Slashdot Mirror


nForce2 Preview

An anonymous submitter writes "I noticed that a review of NVIDIA's nForce2 chipset has been posted here. From what I can gather the chipset contains two 10/100 ethernet controllers, six USB 2.0 ports, UltraATA133 support, three 1394 ports, five PCI slots, and an integrated GeForce4 MX core including NVIDIA's nView technology and a TV Tuner." Tom's Hardware and NVNews also have looks at it.

2 of 252 comments (clear)

  1. Tom's Hardware by AnimalSnf · · Score: 2, Insightful

    Is it me or are the lackies being hired at Tom's are getting dummer and dummer with time? I don't have time to run down the entire list of inaccuracies and errors in the article, but according to them DDR400 "corresponds to a performance level that SDRAM could only achieve at 400 MHz," and best of all, Nvidia was "Founded in 1997 by a handful of ex-SGI employees."

  2. Not exactly accurate by ocbwilg · · Score: 3, Insightful

    Intel has always been a little hostile to anyone else producing chipsets. I believe with the Pentium IV, Intel has forbidden any third parties from producing chipsets. They went after VIA hard over this issue.

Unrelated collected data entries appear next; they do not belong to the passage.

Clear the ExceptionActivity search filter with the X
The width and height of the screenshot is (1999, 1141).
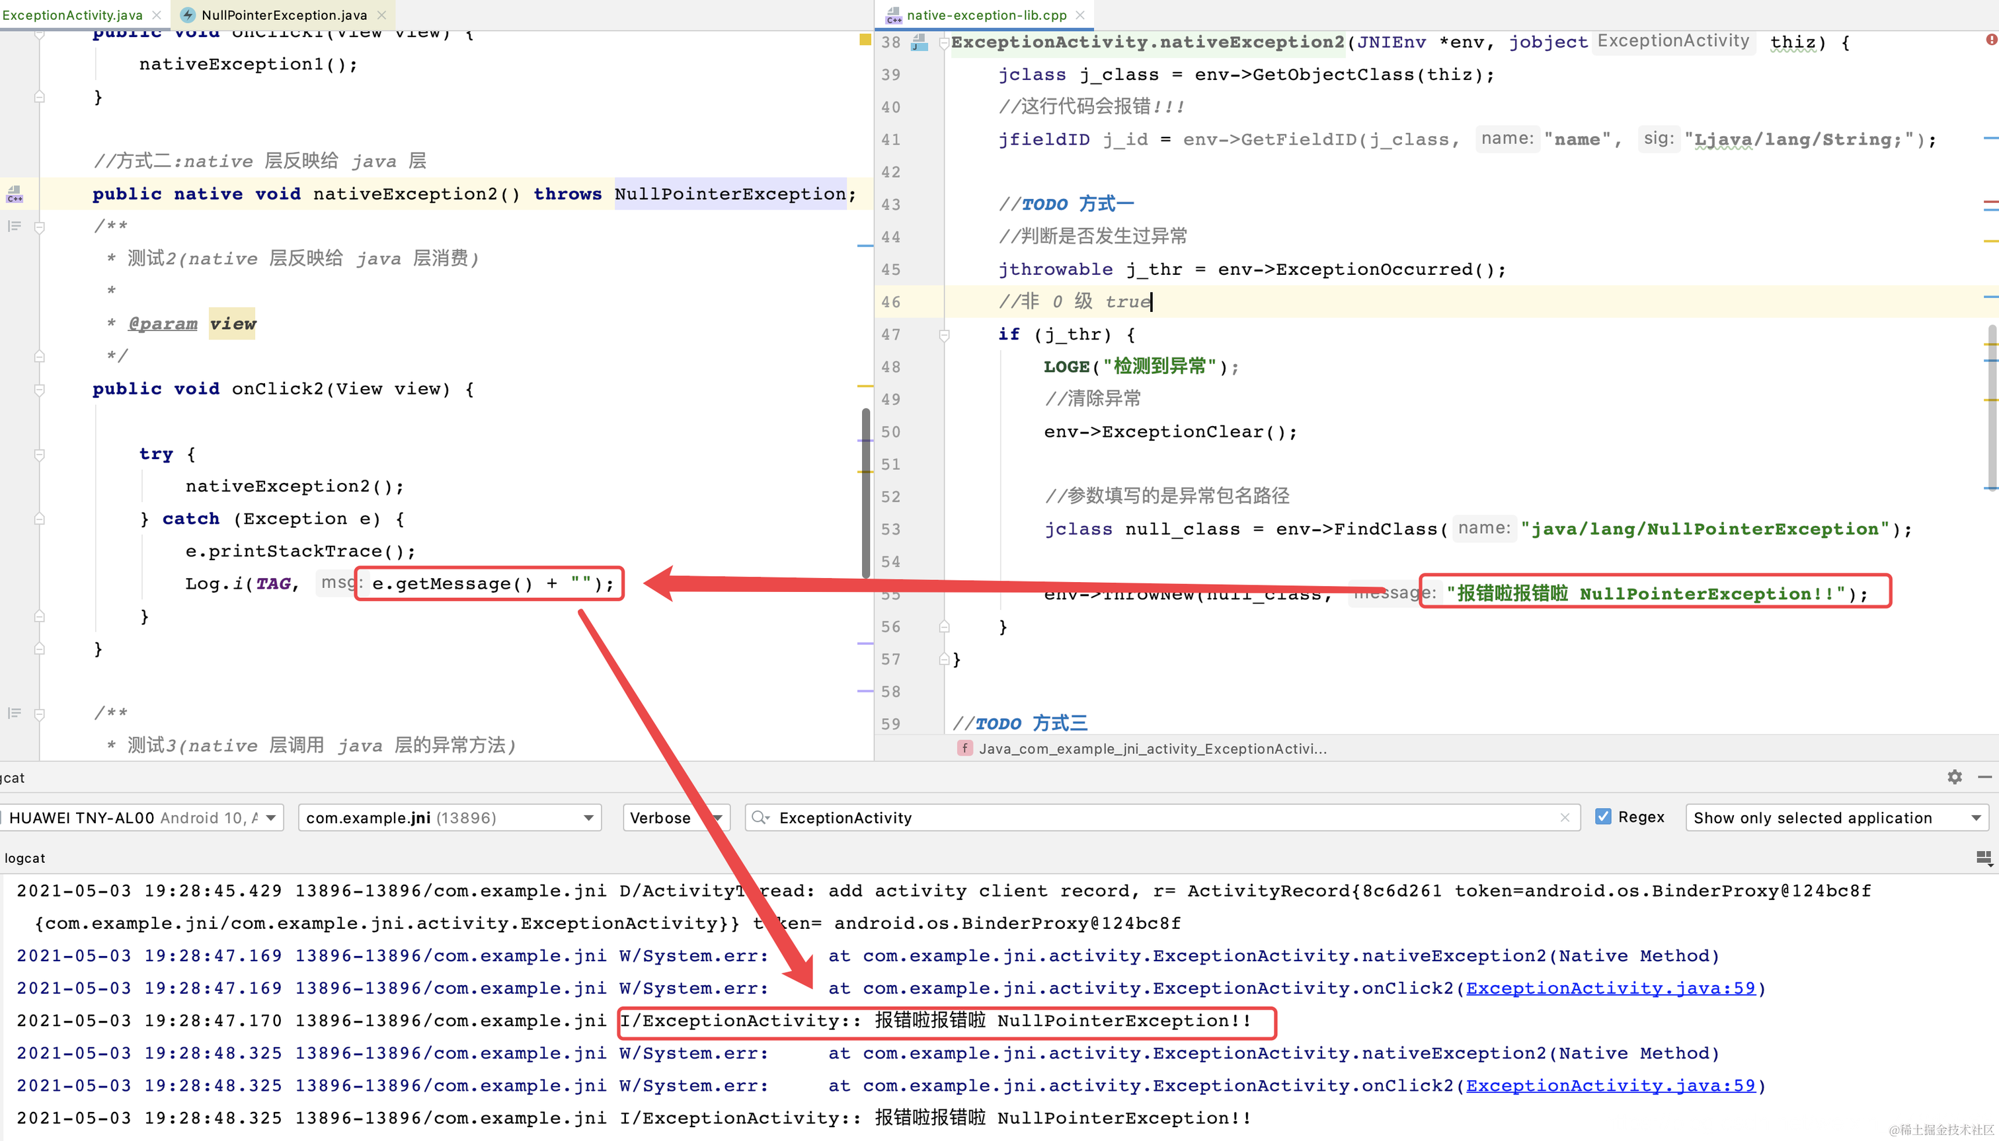(x=1565, y=817)
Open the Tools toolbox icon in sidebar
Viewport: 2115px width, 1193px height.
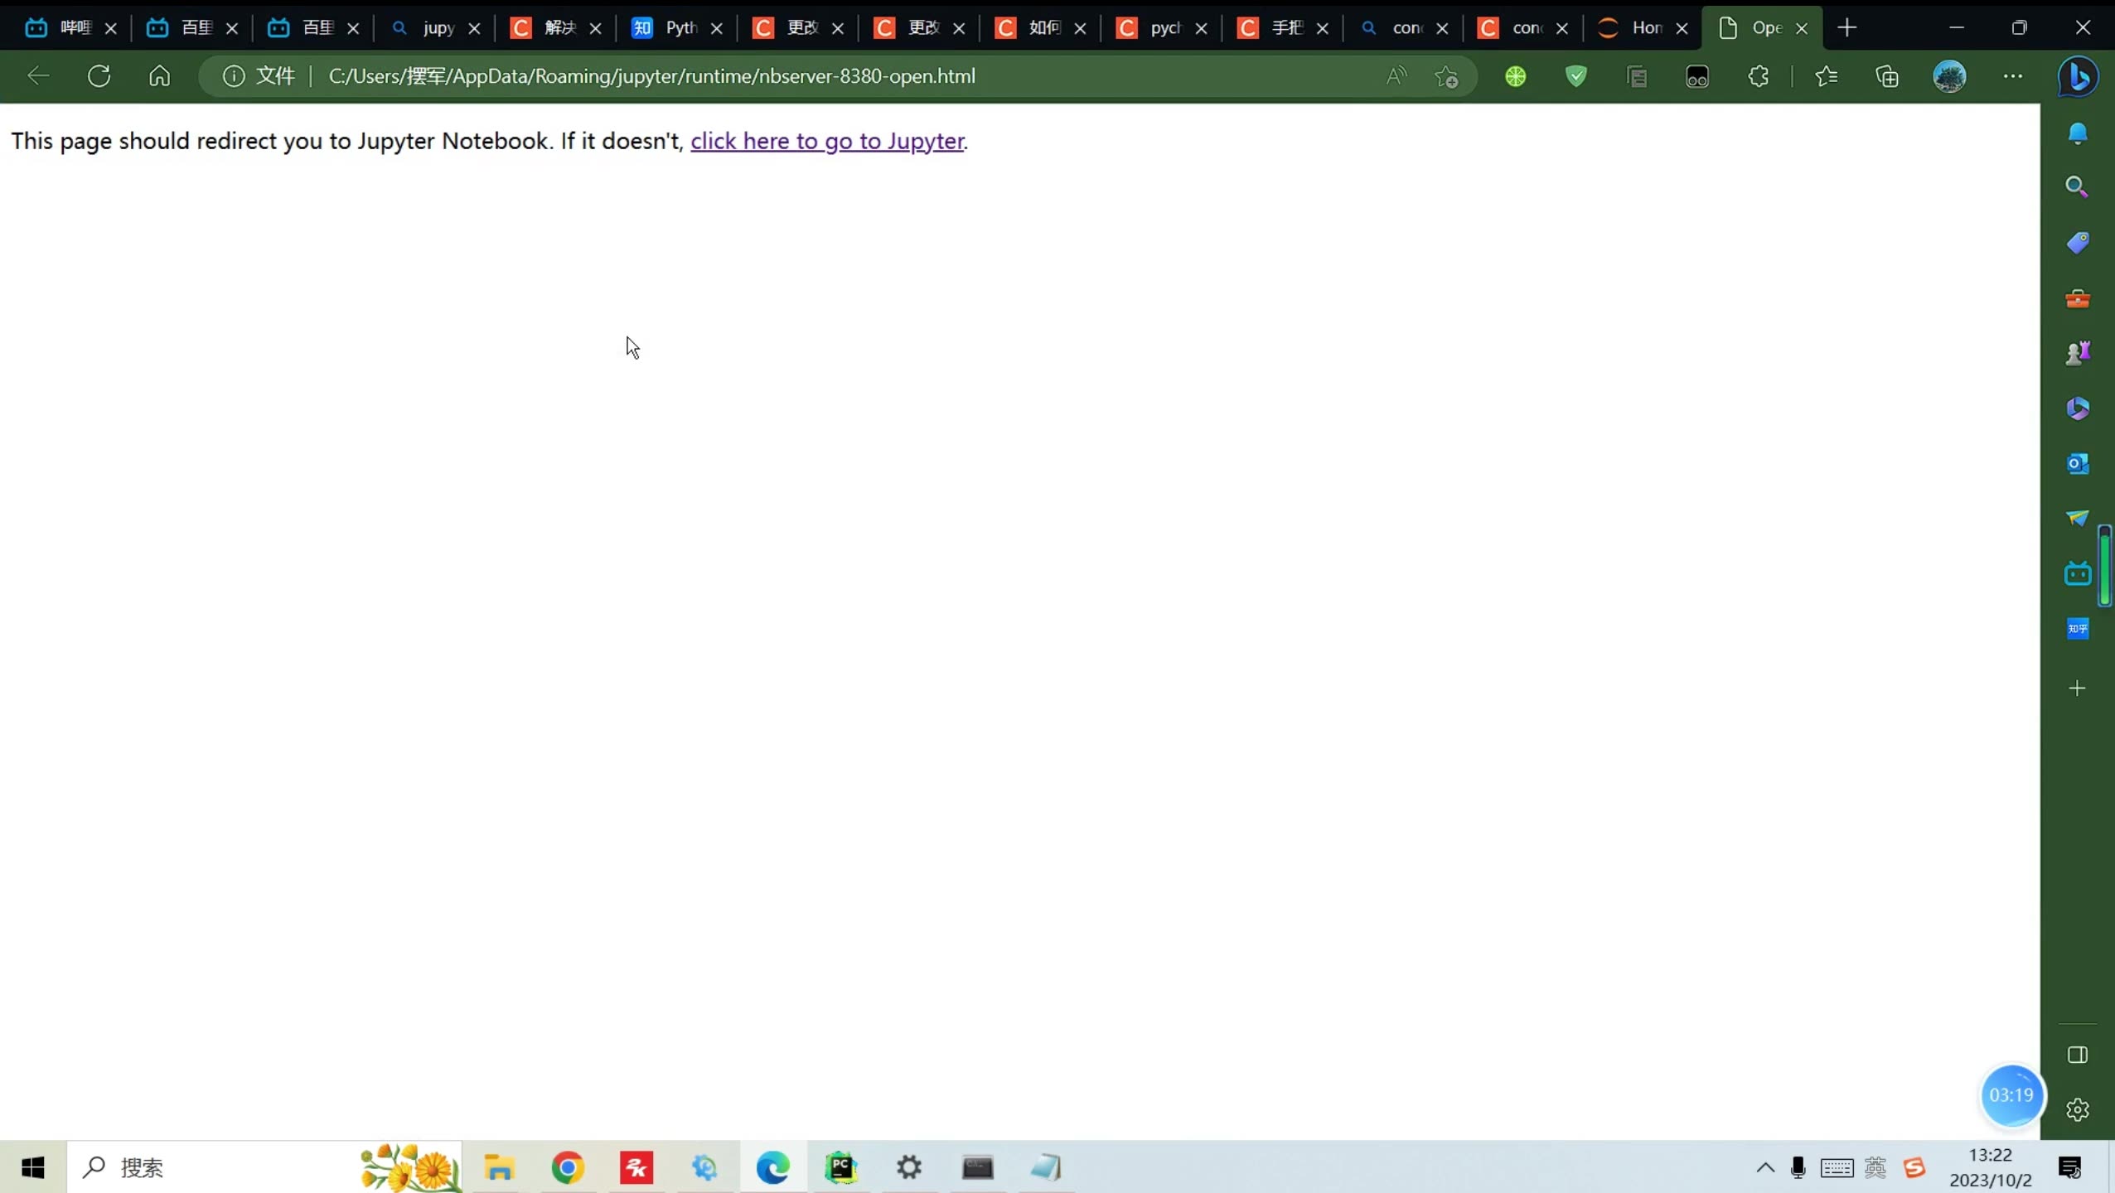coord(2079,299)
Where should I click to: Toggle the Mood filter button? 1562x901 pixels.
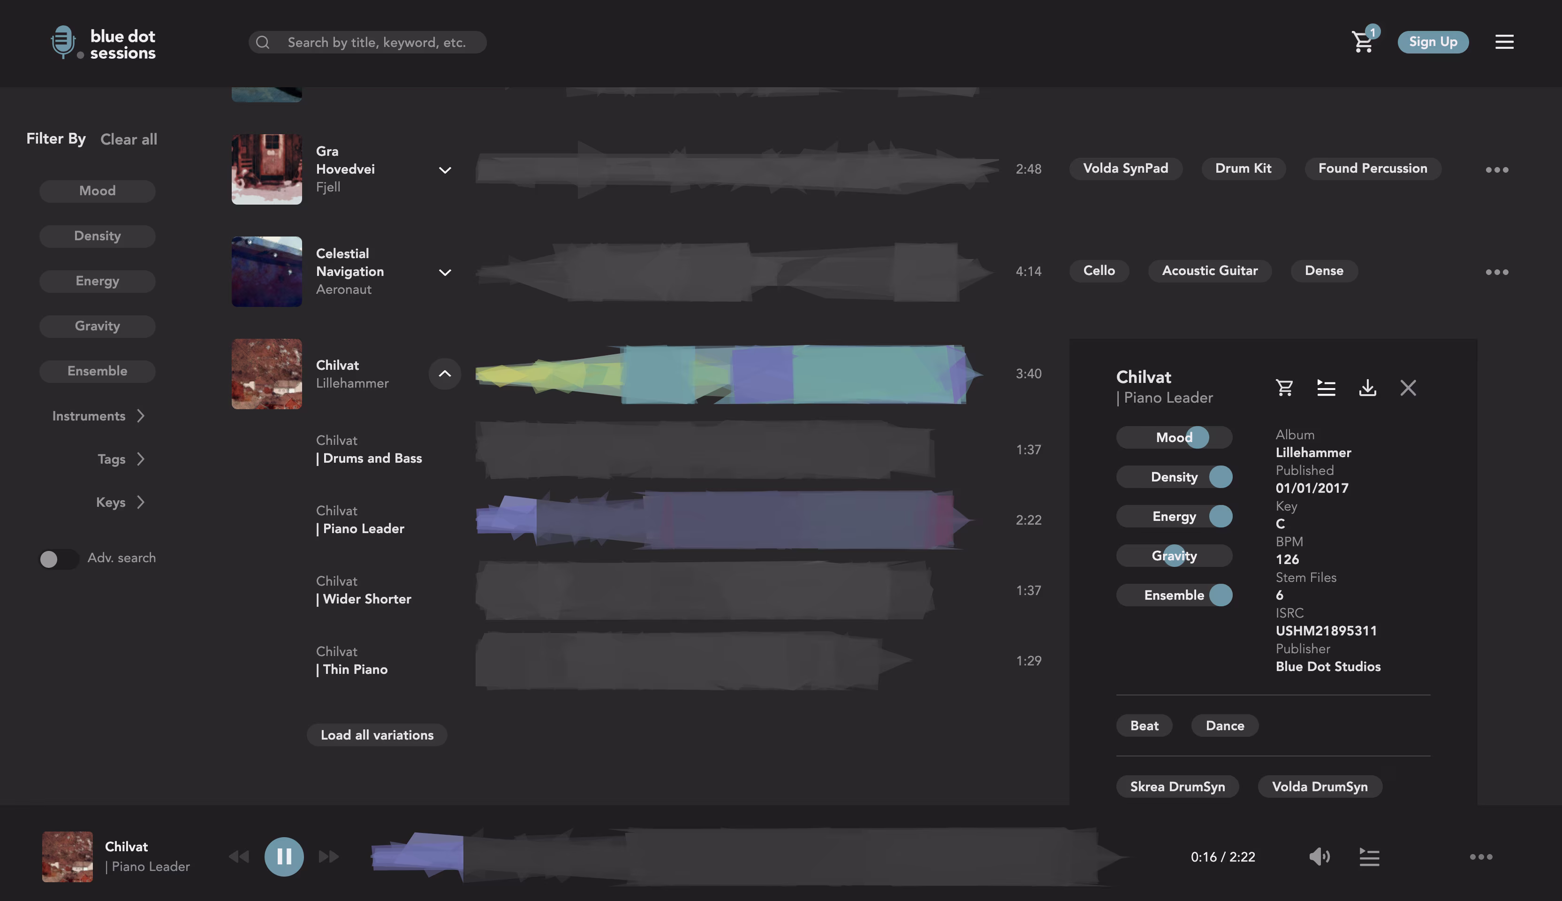[97, 191]
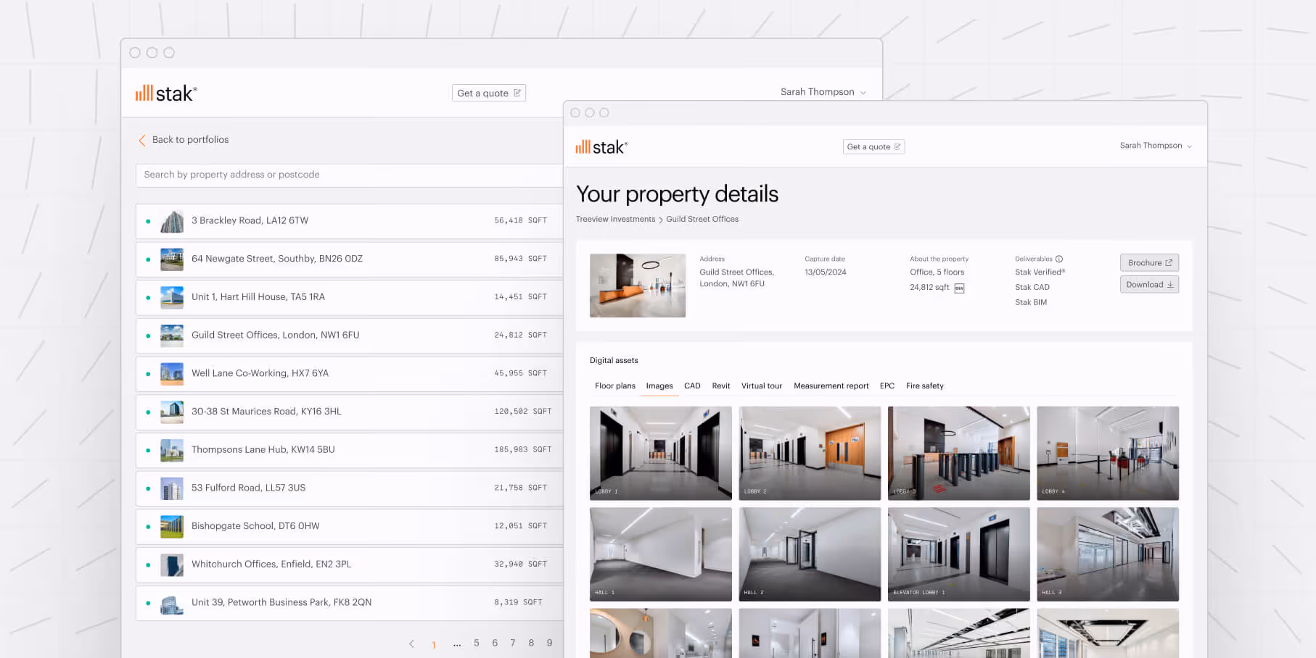Click the green indicator next to Bishopgate School
This screenshot has height=658, width=1316.
tap(149, 525)
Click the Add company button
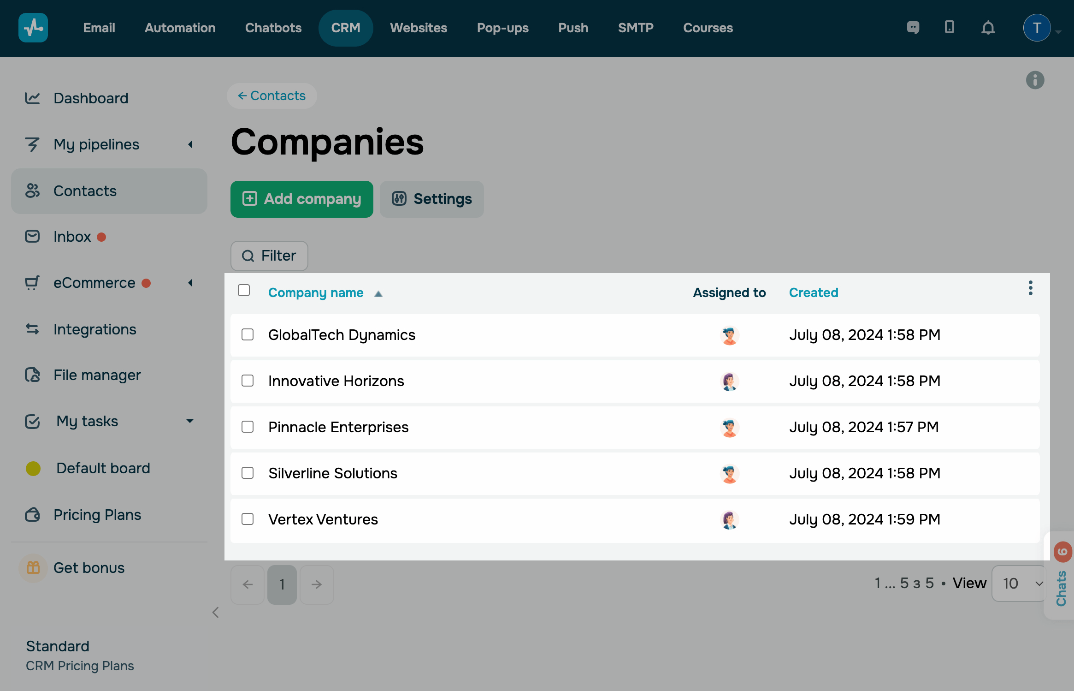Image resolution: width=1074 pixels, height=691 pixels. click(x=302, y=199)
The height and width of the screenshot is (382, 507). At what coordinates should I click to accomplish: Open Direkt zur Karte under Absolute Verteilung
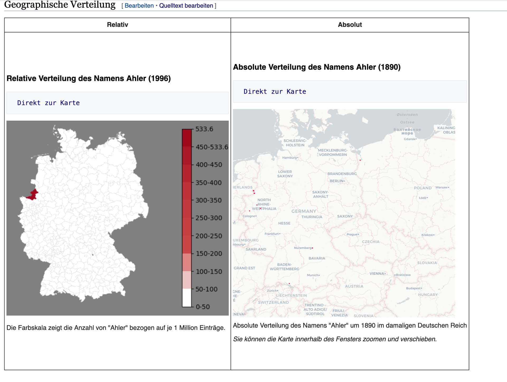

    Intel actually licenses the IP necessary to design chipsets for the Pentium IV. The reason that they went after VIA for making a Pentium IV chipset was because VIA didn't go to Intel to get a license for the technology. VIA claimed that when they acquired S3 they also acquired the license to utilize the Pentium IV bus technology (since S3 had a license), and it's been fought out in the courts since then.

    Regarding Intel's hostility to third-party chipset makers, that only makes sense. After all, making chipsets for their CPU's is a large portion of Intel's business. By licensing their bus protocols to third parties Intel is making sure that they get a cut of every Pentium 4 chipset sold. They're also raising the costs of competitors chipsets to put them roughly in line with their own. Given the choice in that situation, most people would go with Intel.

    Also keep in mind that controlling the chipsets also allows you to control the technology that is used in them. The Rambus memory fiasco is an excellent example of that. Rambus turned out to be an expensive dud on the early Pentium 4 systems, but Intel was contractually obligated to support only Rambus RDRAM memory and no other memory type on the Pentium 4 for a certain period of time. During that time VIA was producing a less expensive and better performing SDRAM-based chipset for the Pentium 4. Most people went for VIA chipsets on their Pentium 4 systems and that was hurting Intel's chipset business, so Intel of course attacked in any way it could.